* Stored records
::::::
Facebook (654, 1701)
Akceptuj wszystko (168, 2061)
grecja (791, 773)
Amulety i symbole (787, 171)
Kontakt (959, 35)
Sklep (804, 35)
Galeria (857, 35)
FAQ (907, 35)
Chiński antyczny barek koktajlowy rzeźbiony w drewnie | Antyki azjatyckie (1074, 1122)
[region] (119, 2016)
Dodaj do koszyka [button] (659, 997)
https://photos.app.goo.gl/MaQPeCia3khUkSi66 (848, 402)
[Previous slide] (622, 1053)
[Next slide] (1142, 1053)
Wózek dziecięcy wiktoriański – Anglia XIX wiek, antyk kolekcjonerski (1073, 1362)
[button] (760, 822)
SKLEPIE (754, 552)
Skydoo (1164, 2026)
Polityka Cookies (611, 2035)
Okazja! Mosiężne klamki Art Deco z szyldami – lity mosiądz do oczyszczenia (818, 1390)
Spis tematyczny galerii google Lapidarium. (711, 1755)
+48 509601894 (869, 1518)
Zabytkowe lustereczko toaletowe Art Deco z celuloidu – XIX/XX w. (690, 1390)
::::::
* Task prompt
Each line above should be copied exactly, with no line missing.

* Written solution
Facebook (654, 1701)
Akceptuj wszystko (168, 2061)
grecja (791, 773)
Amulety i symbole (787, 171)
Kontakt (959, 35)
Sklep (804, 35)
Galeria (857, 35)
FAQ (907, 35)
Chiński antyczny barek koktajlowy rzeźbiony w drewnie | Antyki azjatyckie (1074, 1122)
[region] (119, 2016)
Dodaj do koszyka [button] (659, 997)
https://photos.app.goo.gl/MaQPeCia3khUkSi66 (848, 402)
[Previous slide] (622, 1053)
[Next slide] (1142, 1053)
Wózek dziecięcy wiktoriański – Anglia XIX wiek, antyk kolekcjonerski (1073, 1362)
[button] (760, 822)
SKLEPIE (754, 552)
Skydoo (1164, 2026)
Polityka Cookies (611, 2035)
Okazja! Mosiężne klamki Art Deco z szyldami – lity mosiądz do oczyszczenia (818, 1390)
Spis tematyczny galerii google Lapidarium. (711, 1755)
+48 509601894 (869, 1518)
Zabytkowe lustereczko toaletowe Art Deco z celuloidu – XIX/XX w. (690, 1390)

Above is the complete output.